◆ REQUIRED ACTION: Check every line of the entries below for "height", and copy the lines that have it.

◆ SUPPLIED MATERIAL:

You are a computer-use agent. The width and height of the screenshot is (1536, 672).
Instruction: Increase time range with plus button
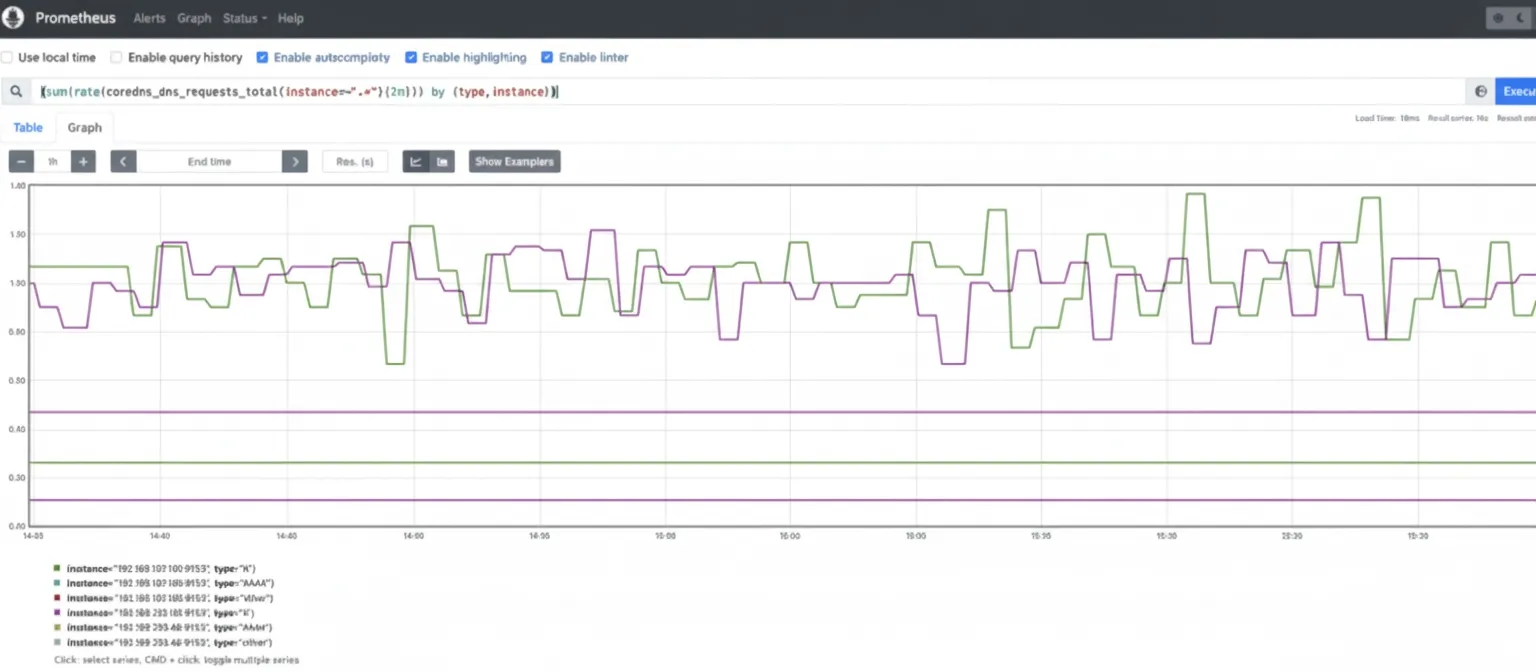84,161
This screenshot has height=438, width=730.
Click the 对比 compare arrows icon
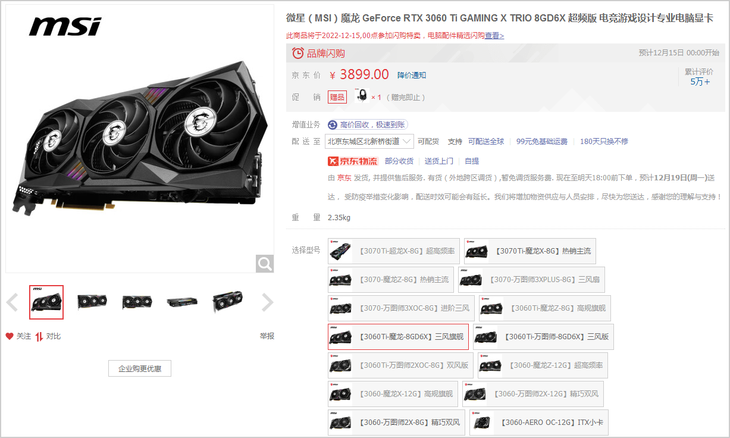tap(39, 336)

◆ RESPONSE FOR THIS EXERCISE:
You are a computer-use agent. The width and height of the screenshot is (1536, 672).
This screenshot has height=438, width=730.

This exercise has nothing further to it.